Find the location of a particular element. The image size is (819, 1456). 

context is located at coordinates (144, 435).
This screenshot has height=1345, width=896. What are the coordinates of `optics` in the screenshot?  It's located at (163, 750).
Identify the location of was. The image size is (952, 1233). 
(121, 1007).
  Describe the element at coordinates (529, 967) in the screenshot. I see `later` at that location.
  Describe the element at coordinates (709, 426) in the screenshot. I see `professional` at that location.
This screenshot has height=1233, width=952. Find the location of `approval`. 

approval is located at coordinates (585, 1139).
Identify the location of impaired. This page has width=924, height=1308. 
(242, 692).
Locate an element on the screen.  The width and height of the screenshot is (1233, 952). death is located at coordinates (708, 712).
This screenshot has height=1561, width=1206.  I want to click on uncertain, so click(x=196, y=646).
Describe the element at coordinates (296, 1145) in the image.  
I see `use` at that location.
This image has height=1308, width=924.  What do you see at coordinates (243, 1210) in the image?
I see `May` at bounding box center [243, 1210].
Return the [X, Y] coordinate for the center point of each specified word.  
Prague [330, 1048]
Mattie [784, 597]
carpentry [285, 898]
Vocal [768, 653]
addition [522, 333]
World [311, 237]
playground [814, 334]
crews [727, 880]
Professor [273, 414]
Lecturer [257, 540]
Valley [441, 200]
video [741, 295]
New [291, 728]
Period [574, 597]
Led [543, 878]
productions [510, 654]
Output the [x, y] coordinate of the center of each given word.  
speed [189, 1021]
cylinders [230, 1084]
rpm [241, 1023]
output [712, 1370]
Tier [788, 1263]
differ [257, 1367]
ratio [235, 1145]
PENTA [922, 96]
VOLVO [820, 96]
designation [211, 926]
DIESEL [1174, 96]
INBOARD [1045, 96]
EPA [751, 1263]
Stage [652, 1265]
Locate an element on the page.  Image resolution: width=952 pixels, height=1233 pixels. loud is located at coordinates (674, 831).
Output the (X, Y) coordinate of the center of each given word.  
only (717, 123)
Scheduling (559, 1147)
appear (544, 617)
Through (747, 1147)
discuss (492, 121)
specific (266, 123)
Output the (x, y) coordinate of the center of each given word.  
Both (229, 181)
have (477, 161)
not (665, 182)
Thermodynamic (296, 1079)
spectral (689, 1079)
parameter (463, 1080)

== STATED GOAL ==
Pick out every line of the material above that contains the string "approval". Letter case counts when matching.

== OUTPUT OF THE TASK ==
This screenshot has height=1233, width=952. Find the location of `approval`. 
approval is located at coordinates (585, 1139).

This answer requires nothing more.